# stronglifts 5x5 advice



## andymc88 (Aug 18, 2011)

Anyone done this routine with good results? I've just finished my first week liking the fact you train 3days a week just wanting some advice on when increasing the weight, I did two warm up sets of bench then 5working sets of 5reps, I did the set with 5reps but I only managed 4reps on 2nd set then 3reps on last two, are you suppose to stay at same weight until you get all 5x5? Then increase 2.5kg. And also Is this routine good for people who have been training a few years or is it just for beginners? Goal is to get my size back and increase strength


----------



## Guest (Sep 3, 2011)

Hi mate, I did it and increased strength very well.

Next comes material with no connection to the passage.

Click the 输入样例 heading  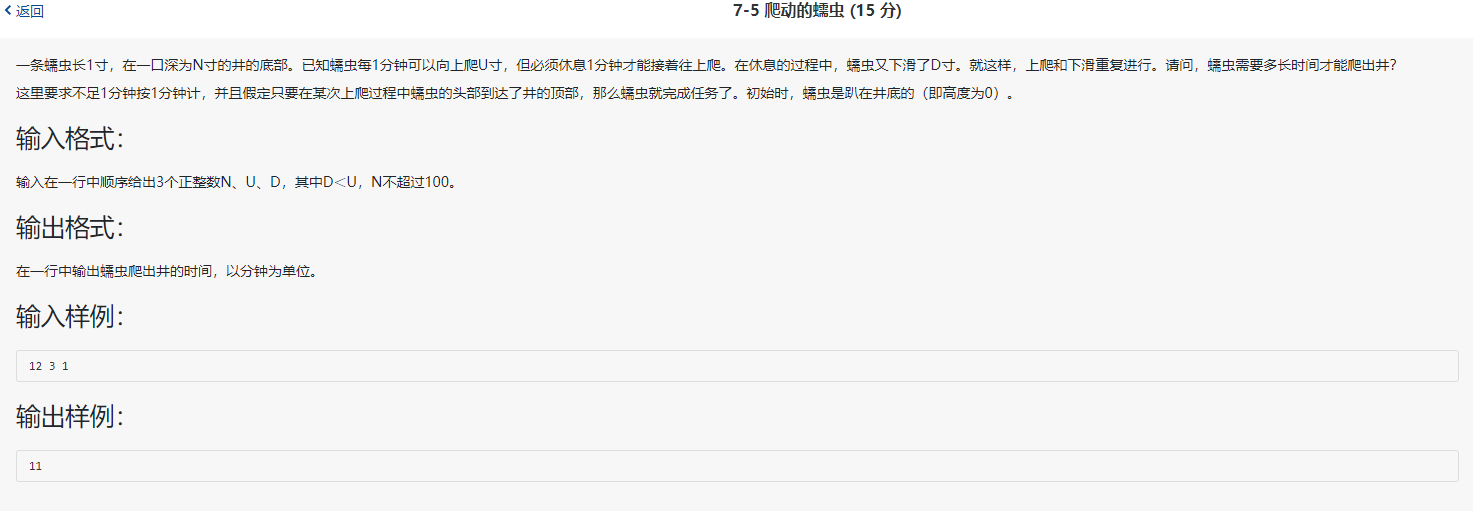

Go for 80% of your 1 rep max and get to 25 reps each exercise. So if you do 4 on your 3rd set, get 6 in on the 4th or 5th.

Hope that helps.


----------



## paul81 (Jun 3, 2010)

i'm doing this myself, very much enjoying it.

thing is its easy to take sort cuts, i've been guilty of it myself. trouble is your only kidding yourself. i'd try the same weight again the next time you get to bench. if you fail then, deload 2.5kg. then make sure you nail 5x5 on that again.

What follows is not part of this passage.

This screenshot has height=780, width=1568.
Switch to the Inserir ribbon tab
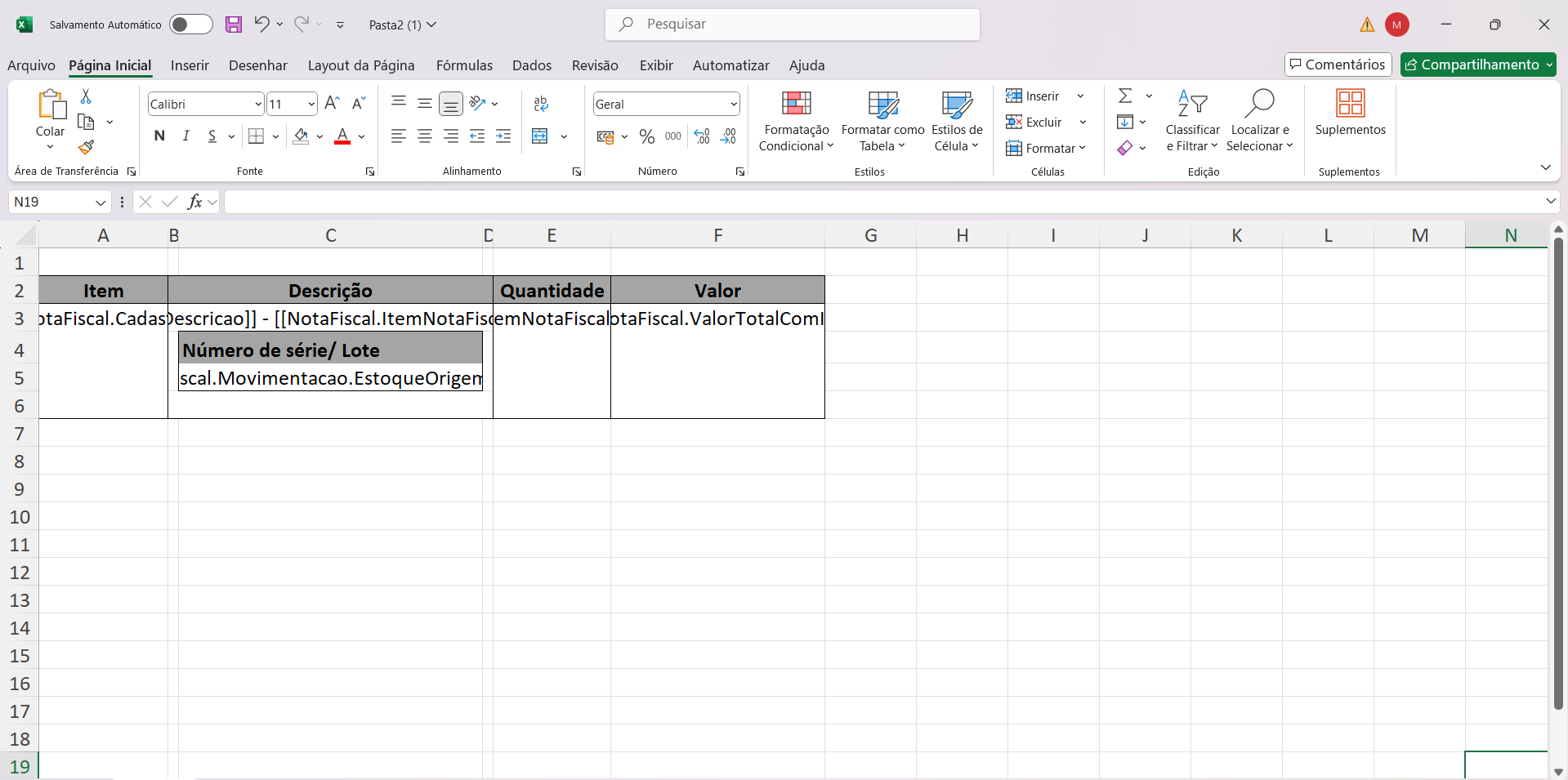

you've probably read this, but if not, give it a couple of reads, and download the pdf file as it goes into its in depth :

http://stronglifts.com/stronglifts-5x5-beginner-strength-training-program/


----------



## 12 gauge (Jul 16, 2011)

Yeah only increase the weight once you manage to get 5 reps for 5 sets, I think maybe you've started too heavy as the first week you should be hitting 5x5 comfortably.


----------



## paul81 (Jun 3, 2010)

12 gauge said:


> I think maybe you've started too heavy as the first week you should be hitting 5x5 comfortably.


the above is a very good point


----------



## andymc88 (Aug 18, 2011)

Yeah I was thinking should I keep with the same weight but I'm used to always increasing, I haven't trained for a week and half before last week due to health so that might be why I struggled a bit but will def aim for reps then increase weight.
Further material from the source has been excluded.